Raw data -
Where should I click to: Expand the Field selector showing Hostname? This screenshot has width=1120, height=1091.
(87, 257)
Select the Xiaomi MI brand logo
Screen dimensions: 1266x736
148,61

How to complete this task -
Start to finish, copy the material out exactly.

Response to the task -
Where should I click to: Expand the Field selector showing Hostname? This screenshot has width=1120, height=1091.
(87, 257)
Select the Xiaomi MI brand logo
Screen dimensions: 1266x736
148,61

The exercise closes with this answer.